Your goal:
Your task is to retype, exactly and only, the lines from the one containing "The image size is (782, 600)." to the final line of the entries, leaving out all pictures.
━━━━━ Task input
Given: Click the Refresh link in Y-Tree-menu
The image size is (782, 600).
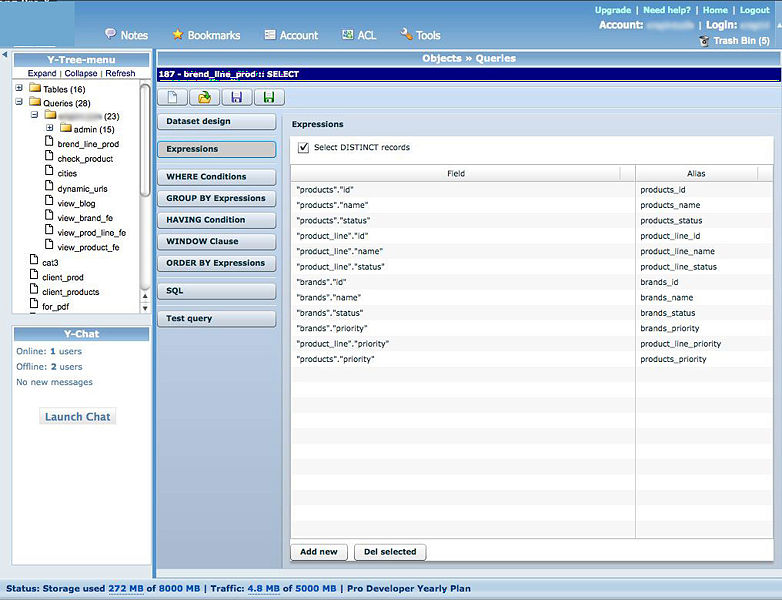Looking at the screenshot, I should pyautogui.click(x=120, y=74).
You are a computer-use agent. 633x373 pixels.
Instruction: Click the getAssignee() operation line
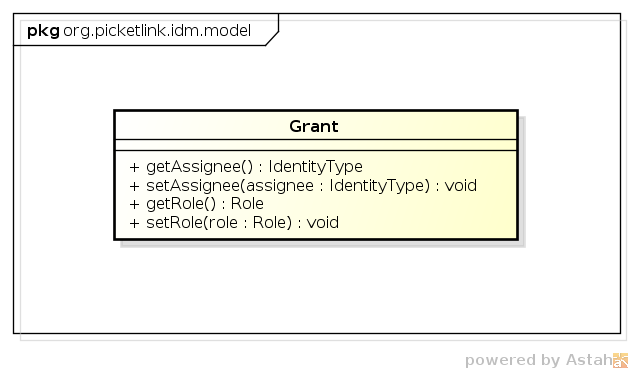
━━━━━━━━━━
Output of the exercise:
The image size is (782, 600).
Looking at the screenshot, I should pyautogui.click(x=120, y=74).
You are a computer-use agent. 633x373 pixels.
Instruction: Click the getAssignee() operation line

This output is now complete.